At times, as in the seventh section of "Trimmings," your poems become self-referential--a dangerous move in poetry, yet it works in these poems. These acknowledgments of a writer behind the words become very intimate, confessional moments that contribute to the way these poems feel completely genuine and true. How did you get this to work? How did you insert the very essence of the narrator--and his voice--into these poems--and is it related to these confessional moments (some of which are in parentheses)? Do these confessional moments work so well at least in part because of their relation to the themes of voice and distraction?
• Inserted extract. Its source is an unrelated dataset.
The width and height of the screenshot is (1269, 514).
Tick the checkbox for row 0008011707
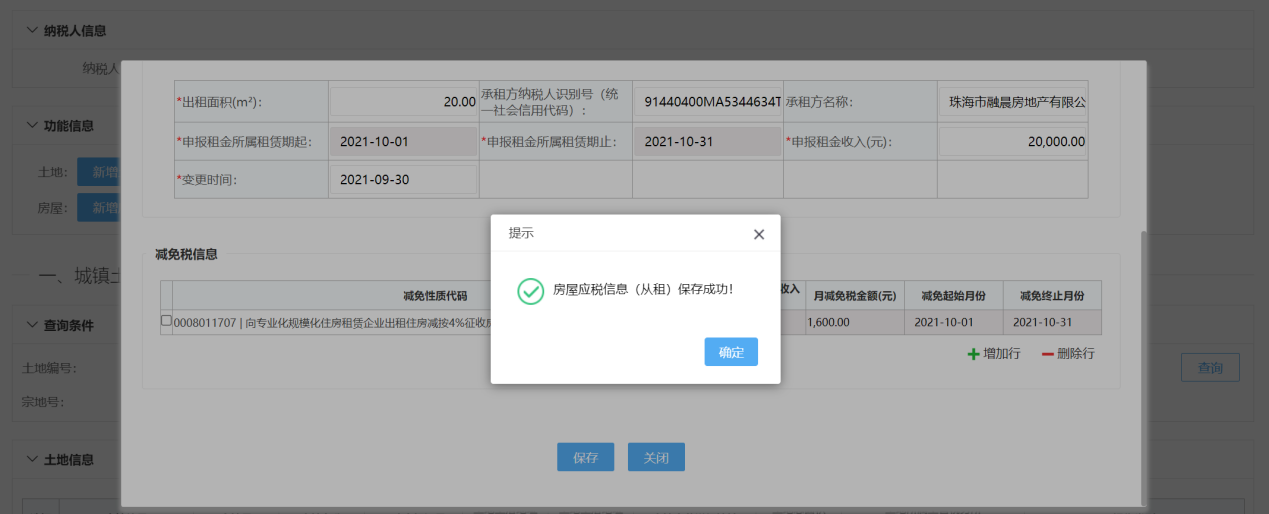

Another great question here. I don’t know if I got the moments of self-reference to work or not, but you seem to think I did, which makes me happy. I’m very skeptical of so-called “confessional” poetry, because the term has a religious overtone and implies something extraordinary about the speaker. In fact I don’t think the term is all that useful beyond establishing that the author is writing about his or her self/life/world, which is obvious from the start, no matter the subject matter. Art disconnected from life is simply bullshit. We need the tension between the two for the former to work. You’ve asked me how I inserted the narrator into the poems, and the answer is simple: he’s me. The poems are about my life and childhood. While the process was taxing (based in large part on the huge, sprawling forms I chose) the actual voicing of the narrator wasn’t as difficult. I just tried to speak from that part of myself, and I tried to speak directly, without boiling anything down, but instead blowing things up, making them bigger and more inclusive of the world beyond “I”. The poems are more about the experience of the speaking than what’s actually being said and I’ve tried to include the process in the poems. Walk through a museum and look at the dinosaur bones. Incredible, but think about the process of digging them up. The poems are reports of their own processes, an attempt to make the process and the result inseparable. I’m not saying it’s a successful attempt, but that was the principle I came up with to dictate my choices, and I think the level of disclosure and speaking to (not at) the reader maybe allowed me a bit of leeway to get away with the parenthetical asides you’re picking up on. They felt natural to me when I was writing them, and this idea of distraction has a whole lot to do with it. I willingly let distraction enter the compositional process. My mind and my writing are holding mirrors up to one another in these poems, trying to find some new angles, maybe catch the other when it’s not looking, even though that would be impossible.